__Try it__
Once you reach the line that holds "Where should I" in the listing below, output it and every line after it through the line that holds "Click the small money icon left of slider", word for word.

__Supplied records__
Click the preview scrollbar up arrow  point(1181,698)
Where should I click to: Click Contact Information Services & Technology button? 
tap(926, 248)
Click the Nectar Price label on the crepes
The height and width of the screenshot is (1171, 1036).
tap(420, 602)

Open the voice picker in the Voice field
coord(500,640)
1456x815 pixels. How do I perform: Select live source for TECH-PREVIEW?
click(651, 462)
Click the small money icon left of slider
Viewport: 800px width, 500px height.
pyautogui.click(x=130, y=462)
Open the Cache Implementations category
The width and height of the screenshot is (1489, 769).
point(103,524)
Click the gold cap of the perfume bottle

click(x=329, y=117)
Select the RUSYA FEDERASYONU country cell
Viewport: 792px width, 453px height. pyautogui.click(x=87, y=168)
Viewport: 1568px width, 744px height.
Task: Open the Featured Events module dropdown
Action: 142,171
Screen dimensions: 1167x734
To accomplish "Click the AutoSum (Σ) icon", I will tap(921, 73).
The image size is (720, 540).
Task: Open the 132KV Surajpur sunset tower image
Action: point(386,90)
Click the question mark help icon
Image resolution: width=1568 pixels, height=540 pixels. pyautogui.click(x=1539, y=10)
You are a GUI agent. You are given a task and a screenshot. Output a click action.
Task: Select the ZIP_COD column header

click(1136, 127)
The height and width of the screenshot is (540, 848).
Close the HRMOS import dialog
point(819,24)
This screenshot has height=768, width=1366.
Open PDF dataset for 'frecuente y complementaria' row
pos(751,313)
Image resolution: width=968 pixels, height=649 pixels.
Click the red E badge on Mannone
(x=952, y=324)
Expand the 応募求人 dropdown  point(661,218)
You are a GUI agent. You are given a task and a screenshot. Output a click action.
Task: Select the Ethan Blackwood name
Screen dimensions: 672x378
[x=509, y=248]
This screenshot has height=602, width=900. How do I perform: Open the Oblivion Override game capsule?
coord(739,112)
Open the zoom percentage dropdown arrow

__Worked solution__
Where should I click to: Click Contact Information Services & Technology button? 
tap(926, 248)
Click the Nectar Price label on the crepes
The height and width of the screenshot is (1171, 1036).
tap(420, 602)

Open the voice picker in the Voice field
coord(500,640)
1456x815 pixels. How do I perform: Select live source for TECH-PREVIEW?
click(651, 462)
Click the small money icon left of slider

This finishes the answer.